In a text file I want to comment out these lines:
<whatever>xyz
<whatever>xyz <whatever>
... that's a certain string followed by either end-of-line or whitespace.
But I want to leave these lines alone:
<whatever>xyz<something><whatever>
... that's the string followed by a character that is not whitespace.
Where the following are of course not literal strings:
I've tried this:
sed -e '/xyz[ $]/s/^/# /g' in.txt > out.txt
... but it doesn't match the lines with end-of-line immediately after the string. Seems the $ sign is taken as a literal when it is inside square brackets.
This is my current hack:
sed -e '/xyz /s/^/# /g' in.txt > out.txt
sed -e '/xyz$/s/^/# /g' -i out.txt
... but I'd much rather only parse the file once due to speed.

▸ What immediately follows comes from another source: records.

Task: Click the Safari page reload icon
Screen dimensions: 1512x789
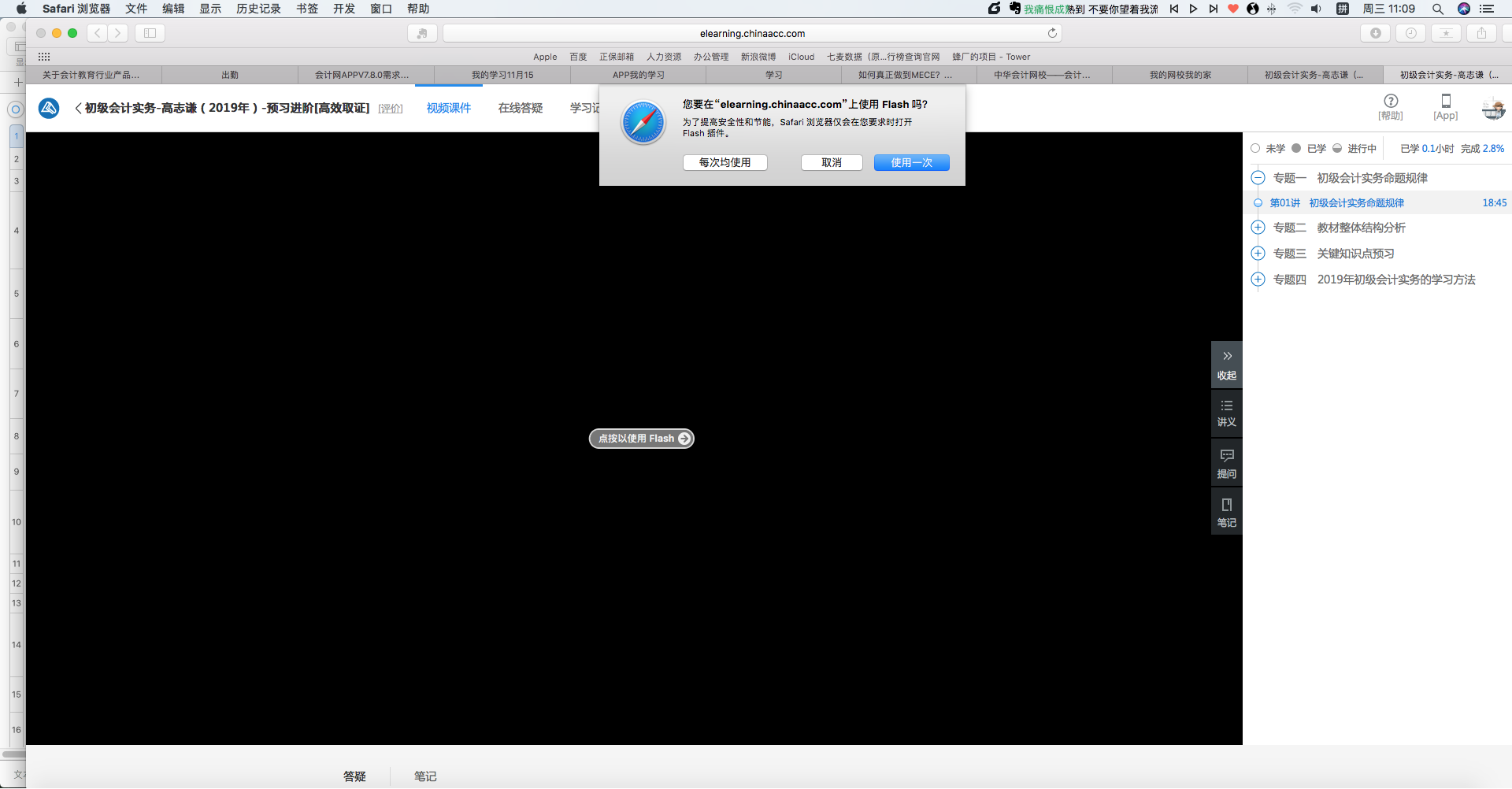Action: pos(1051,33)
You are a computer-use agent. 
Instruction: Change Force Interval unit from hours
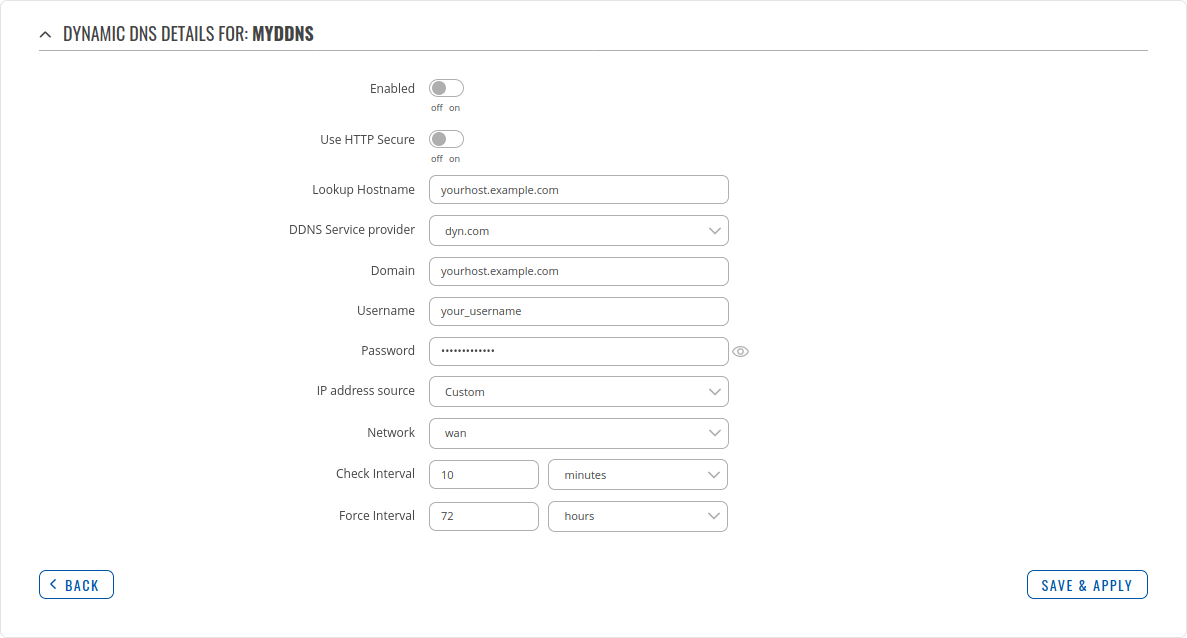pyautogui.click(x=638, y=516)
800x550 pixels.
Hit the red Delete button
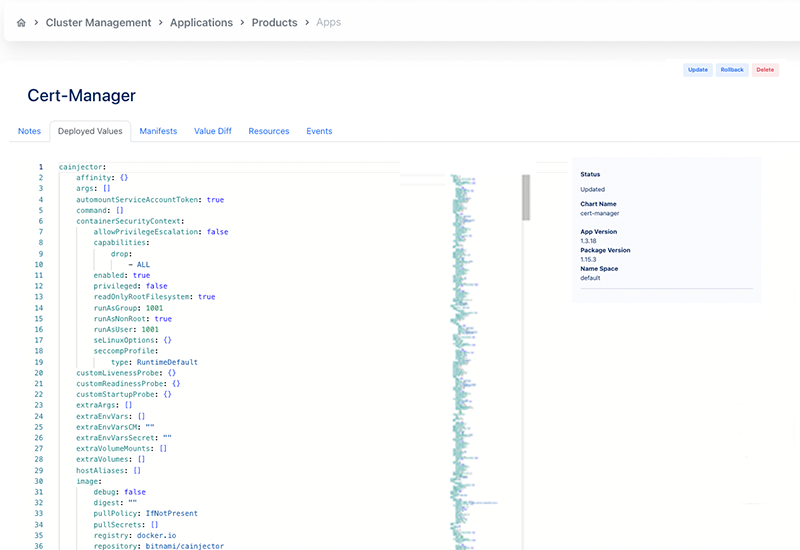tap(765, 70)
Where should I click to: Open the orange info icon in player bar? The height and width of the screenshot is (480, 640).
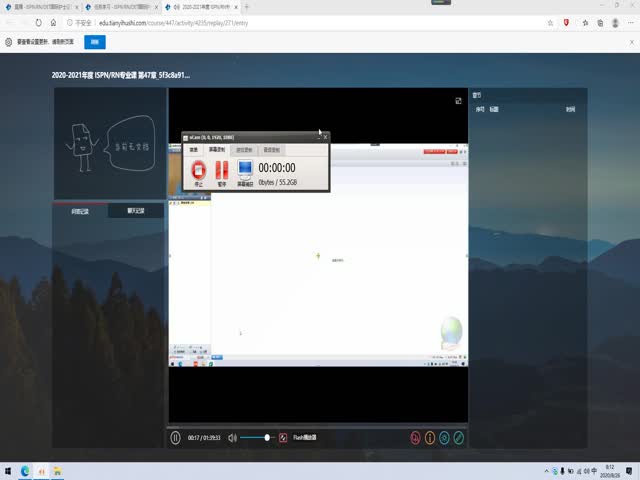[x=430, y=437]
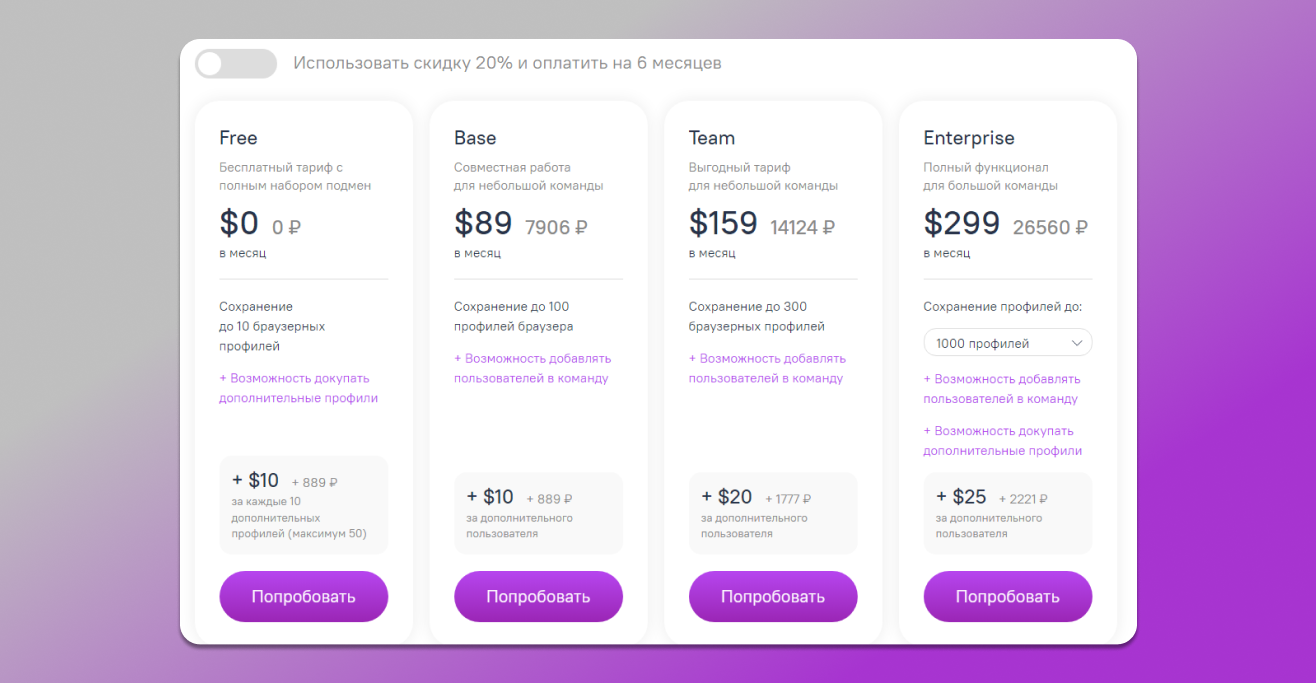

I'd also like to match \t as well as ordinary space character; but that is not compulsory.
For this input file, "in.txt":
xyz
xyz #
xyz.
I'm running Linux Mint, i.e. gnu sed.
Special characters lose their meaning in bracket expressions.
Try this:
sed -Ee '/(xyz$)|(xyz )|(xyz\t)/s/^/# /g'
> gsed -Ee '/(xyz$)|(xyz )|(xyz)\t/s/^/# /g' in.txt
# xyz
# xyz #
xyz.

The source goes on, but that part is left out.